==== MATERIAL SUPPLIED ====
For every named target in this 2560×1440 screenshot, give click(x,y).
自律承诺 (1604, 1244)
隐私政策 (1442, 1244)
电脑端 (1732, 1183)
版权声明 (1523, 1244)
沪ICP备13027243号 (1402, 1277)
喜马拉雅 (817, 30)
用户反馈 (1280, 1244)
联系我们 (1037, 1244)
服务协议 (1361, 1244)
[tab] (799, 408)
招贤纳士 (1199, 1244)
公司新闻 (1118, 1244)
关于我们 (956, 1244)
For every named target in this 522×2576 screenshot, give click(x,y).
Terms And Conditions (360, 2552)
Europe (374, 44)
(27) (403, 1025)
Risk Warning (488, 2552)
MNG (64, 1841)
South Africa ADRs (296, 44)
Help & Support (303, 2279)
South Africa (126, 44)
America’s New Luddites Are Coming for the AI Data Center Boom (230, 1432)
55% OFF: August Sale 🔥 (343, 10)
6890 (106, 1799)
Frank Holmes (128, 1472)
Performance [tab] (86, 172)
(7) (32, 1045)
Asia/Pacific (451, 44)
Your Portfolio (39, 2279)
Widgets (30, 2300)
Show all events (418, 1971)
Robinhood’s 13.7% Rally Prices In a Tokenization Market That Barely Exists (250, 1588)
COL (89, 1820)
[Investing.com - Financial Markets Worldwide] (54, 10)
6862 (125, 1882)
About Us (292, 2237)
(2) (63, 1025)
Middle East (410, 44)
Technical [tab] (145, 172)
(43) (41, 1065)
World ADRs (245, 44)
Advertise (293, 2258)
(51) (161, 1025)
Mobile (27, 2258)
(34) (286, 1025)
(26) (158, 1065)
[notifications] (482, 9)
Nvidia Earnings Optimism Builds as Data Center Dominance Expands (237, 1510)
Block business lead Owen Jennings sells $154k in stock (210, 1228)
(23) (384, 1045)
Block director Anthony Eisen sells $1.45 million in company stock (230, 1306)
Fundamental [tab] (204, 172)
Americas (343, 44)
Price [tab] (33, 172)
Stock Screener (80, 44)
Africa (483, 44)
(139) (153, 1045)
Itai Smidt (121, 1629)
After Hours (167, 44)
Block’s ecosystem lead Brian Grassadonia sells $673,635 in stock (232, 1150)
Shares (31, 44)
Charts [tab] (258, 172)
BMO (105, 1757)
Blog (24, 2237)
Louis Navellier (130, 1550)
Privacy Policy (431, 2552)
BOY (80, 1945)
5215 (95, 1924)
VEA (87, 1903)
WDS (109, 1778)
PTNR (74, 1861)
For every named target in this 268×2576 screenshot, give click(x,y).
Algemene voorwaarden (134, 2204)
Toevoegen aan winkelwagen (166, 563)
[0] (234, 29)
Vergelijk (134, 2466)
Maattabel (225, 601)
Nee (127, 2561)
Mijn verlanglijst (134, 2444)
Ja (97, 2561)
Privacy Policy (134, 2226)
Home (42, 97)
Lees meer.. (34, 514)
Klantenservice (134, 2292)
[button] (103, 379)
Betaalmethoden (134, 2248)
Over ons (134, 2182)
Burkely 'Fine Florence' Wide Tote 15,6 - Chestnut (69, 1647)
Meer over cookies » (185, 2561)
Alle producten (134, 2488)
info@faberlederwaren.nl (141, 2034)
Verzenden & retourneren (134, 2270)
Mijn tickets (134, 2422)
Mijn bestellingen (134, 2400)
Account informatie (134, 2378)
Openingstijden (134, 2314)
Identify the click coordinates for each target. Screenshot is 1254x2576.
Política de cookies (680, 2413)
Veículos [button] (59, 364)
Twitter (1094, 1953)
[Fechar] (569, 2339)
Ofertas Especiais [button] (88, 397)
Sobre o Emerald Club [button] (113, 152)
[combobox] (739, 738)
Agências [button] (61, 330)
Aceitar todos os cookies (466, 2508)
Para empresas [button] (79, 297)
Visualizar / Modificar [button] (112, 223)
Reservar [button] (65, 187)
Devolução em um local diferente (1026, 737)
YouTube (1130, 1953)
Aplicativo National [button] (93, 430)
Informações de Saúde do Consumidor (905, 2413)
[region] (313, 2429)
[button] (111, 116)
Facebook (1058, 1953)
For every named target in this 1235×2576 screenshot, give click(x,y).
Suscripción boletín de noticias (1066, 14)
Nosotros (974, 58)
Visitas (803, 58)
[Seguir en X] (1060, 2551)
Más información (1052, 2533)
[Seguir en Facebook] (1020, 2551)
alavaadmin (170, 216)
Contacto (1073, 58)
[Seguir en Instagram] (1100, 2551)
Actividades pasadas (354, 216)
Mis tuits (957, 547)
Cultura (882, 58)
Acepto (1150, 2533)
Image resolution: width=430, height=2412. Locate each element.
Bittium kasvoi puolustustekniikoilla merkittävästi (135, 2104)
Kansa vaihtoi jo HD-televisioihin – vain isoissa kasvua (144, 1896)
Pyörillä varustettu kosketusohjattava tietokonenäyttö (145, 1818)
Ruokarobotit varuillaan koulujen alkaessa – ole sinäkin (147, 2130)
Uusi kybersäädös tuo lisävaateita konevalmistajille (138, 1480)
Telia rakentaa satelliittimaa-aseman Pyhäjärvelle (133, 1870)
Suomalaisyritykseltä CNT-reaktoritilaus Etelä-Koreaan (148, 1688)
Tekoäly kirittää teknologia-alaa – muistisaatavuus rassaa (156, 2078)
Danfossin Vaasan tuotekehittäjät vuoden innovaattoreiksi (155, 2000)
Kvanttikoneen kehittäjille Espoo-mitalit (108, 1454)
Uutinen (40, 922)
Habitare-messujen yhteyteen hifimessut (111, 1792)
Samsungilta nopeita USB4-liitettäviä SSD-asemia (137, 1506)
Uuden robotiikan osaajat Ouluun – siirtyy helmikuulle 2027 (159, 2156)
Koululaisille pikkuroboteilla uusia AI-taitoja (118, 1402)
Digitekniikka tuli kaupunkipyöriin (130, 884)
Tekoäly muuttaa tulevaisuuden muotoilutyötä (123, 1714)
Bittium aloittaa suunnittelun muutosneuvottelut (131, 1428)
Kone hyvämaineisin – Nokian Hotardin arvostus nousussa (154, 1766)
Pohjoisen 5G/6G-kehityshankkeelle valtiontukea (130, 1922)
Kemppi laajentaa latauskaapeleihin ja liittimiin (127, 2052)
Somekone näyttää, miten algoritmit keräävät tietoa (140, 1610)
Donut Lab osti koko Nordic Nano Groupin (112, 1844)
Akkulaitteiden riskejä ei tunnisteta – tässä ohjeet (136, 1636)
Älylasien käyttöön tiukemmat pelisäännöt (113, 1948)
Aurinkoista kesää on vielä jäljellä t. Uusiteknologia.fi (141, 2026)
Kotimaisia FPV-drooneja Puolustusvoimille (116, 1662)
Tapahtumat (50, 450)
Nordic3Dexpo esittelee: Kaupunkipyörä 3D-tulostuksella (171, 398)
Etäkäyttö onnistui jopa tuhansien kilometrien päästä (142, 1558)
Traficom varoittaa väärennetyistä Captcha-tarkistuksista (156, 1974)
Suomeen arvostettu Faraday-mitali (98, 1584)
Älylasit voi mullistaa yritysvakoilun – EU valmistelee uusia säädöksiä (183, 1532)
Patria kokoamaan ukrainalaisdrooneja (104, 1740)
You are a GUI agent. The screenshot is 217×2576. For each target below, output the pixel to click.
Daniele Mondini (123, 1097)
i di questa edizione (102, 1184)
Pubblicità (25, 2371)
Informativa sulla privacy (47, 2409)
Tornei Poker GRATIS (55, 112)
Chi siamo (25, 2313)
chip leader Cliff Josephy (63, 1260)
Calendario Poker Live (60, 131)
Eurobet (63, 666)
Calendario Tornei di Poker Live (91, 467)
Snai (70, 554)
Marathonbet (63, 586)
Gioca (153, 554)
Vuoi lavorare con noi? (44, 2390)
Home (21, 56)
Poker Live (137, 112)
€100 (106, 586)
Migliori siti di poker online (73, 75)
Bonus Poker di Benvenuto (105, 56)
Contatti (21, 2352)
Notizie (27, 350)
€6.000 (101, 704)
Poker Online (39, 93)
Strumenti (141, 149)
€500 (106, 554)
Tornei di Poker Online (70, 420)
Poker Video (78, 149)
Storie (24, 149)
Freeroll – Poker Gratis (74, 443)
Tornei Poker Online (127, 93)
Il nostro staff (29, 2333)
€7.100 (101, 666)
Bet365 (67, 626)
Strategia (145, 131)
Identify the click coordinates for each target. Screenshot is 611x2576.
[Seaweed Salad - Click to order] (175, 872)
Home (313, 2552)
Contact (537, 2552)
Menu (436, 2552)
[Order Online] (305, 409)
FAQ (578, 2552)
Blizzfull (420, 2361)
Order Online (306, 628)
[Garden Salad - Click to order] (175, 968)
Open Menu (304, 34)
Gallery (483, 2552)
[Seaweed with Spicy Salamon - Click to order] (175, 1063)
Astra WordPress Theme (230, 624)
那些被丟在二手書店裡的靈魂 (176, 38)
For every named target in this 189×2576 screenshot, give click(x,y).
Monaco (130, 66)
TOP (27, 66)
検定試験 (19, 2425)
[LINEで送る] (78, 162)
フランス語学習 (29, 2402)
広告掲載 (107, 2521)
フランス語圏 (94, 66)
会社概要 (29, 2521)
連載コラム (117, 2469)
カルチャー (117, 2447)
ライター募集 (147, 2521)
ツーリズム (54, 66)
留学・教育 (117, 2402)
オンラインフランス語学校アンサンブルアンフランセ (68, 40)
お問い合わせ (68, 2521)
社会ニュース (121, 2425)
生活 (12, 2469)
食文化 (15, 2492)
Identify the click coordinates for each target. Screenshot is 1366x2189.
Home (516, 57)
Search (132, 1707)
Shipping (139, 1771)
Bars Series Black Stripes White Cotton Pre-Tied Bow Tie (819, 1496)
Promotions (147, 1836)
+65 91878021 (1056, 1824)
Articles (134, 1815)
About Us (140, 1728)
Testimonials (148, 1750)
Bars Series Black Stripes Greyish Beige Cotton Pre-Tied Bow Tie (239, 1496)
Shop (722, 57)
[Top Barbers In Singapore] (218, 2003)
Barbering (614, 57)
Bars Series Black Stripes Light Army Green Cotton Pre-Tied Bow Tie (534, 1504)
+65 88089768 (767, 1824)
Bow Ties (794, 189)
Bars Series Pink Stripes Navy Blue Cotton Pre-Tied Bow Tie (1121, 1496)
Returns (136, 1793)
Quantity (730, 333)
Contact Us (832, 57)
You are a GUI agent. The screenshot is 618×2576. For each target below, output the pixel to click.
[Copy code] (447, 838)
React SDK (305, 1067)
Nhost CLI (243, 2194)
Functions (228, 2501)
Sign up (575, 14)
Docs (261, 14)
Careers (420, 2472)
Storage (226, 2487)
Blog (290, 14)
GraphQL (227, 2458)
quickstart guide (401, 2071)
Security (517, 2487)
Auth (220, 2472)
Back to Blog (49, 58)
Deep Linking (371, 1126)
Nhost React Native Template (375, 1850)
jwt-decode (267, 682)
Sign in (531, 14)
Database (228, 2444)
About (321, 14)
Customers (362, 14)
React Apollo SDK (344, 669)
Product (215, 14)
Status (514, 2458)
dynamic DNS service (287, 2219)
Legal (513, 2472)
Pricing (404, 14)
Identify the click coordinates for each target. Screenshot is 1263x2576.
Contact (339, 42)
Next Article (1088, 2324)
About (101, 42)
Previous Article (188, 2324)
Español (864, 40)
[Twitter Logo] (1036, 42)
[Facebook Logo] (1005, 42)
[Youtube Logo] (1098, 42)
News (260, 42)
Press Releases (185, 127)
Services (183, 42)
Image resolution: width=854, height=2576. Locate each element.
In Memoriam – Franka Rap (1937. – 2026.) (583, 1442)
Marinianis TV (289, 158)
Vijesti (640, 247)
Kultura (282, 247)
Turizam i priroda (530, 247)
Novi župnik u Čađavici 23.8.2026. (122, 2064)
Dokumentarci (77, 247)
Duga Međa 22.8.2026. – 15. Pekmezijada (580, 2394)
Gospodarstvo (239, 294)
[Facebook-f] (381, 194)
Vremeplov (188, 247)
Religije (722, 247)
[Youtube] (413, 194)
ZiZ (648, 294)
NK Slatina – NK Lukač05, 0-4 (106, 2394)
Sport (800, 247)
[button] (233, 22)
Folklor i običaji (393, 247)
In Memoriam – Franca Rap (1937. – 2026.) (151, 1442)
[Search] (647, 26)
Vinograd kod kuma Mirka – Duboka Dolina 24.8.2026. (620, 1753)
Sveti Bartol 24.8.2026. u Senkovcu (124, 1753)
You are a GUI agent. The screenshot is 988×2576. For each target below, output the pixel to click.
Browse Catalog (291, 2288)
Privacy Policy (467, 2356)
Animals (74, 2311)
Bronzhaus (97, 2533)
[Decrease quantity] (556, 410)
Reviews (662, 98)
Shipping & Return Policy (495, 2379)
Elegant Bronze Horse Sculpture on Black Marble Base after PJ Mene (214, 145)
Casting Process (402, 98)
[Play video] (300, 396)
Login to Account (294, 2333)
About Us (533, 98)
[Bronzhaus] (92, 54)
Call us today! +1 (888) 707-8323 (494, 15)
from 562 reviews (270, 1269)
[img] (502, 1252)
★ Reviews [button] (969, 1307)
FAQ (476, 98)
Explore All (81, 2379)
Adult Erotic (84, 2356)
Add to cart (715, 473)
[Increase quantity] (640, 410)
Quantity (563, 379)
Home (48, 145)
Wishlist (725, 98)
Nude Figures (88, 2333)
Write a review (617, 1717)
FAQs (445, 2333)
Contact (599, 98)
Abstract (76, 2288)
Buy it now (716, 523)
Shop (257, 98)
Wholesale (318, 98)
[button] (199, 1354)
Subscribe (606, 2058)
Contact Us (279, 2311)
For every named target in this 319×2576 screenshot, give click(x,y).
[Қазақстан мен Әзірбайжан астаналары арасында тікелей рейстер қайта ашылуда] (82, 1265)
====
• **WHAT YOU ARE ASKED TO DO**
Repeat the lines from the first one in the records through the line containing "Lees meer.. (34, 514)", exactly as written, and nothing else.

• **THE COMPLETED TASK**
For every named target in this 2560×1440 screenshot, give click(x,y).
自律承诺 (1604, 1244)
隐私政策 (1442, 1244)
电脑端 (1732, 1183)
版权声明 (1523, 1244)
沪ICP备13027243号 (1402, 1277)
喜马拉雅 (817, 30)
用户反馈 (1280, 1244)
联系我们 (1037, 1244)
服务协议 (1361, 1244)
[tab] (799, 408)
招贤纳士 (1199, 1244)
公司新闻 (1118, 1244)
关于我们 (956, 1244)
For every named target in this 522×2576 screenshot, give click(x,y).
Terms And Conditions (360, 2552)
Europe (374, 44)
(27) (403, 1025)
Risk Warning (488, 2552)
MNG (64, 1841)
South Africa ADRs (296, 44)
Help & Support (303, 2279)
South Africa (126, 44)
America’s New Luddites Are Coming for the AI Data Center Boom (230, 1432)
55% OFF: August Sale 🔥 (343, 10)
6890 (106, 1799)
Frank Holmes (128, 1472)
Performance [tab] (86, 172)
(7) (32, 1045)
Asia/Pacific (451, 44)
Your Portfolio (39, 2279)
Widgets (30, 2300)
Show all events (418, 1971)
Robinhood’s 13.7% Rally Prices In a Tokenization Market That Barely Exists (250, 1588)
COL (89, 1820)
[Investing.com - Financial Markets Worldwide] (54, 10)
6862 (125, 1882)
About Us (292, 2237)
(2) (63, 1025)
Middle East (410, 44)
Technical [tab] (145, 172)
(43) (41, 1065)
World ADRs (245, 44)
Advertise (293, 2258)
(51) (161, 1025)
Mobile (27, 2258)
(34) (286, 1025)
(26) (158, 1065)
[notifications] (482, 9)
Nvidia Earnings Optimism Builds as Data Center Dominance Expands (237, 1510)
Block business lead Owen Jennings sells $154k in stock (210, 1228)
(23) (384, 1045)
Block director Anthony Eisen sells $1.45 million in company stock (230, 1306)
Fundamental [tab] (204, 172)
Americas (343, 44)
Price [tab] (33, 172)
Stock Screener (80, 44)
Africa (483, 44)
(139) (153, 1045)
Itai Smidt (121, 1629)
After Hours (167, 44)
Block’s ecosystem lead Brian Grassadonia sells $673,635 in stock (232, 1150)
Shares (31, 44)
Charts [tab] (258, 172)
BMO (105, 1757)
Blog (24, 2237)
Louis Navellier (130, 1550)
Privacy Policy (431, 2552)
BOY (80, 1945)
5215 (95, 1924)
VEA (87, 1903)
WDS (109, 1778)
PTNR (74, 1861)
For every named target in this 268×2576 screenshot, give click(x,y).
Algemene voorwaarden (134, 2204)
Toevoegen aan winkelwagen (166, 563)
[0] (234, 29)
Vergelijk (134, 2466)
Maattabel (225, 601)
Nee (127, 2561)
Mijn verlanglijst (134, 2444)
Ja (97, 2561)
Privacy Policy (134, 2226)
Home (42, 97)
Lees meer.. (34, 514)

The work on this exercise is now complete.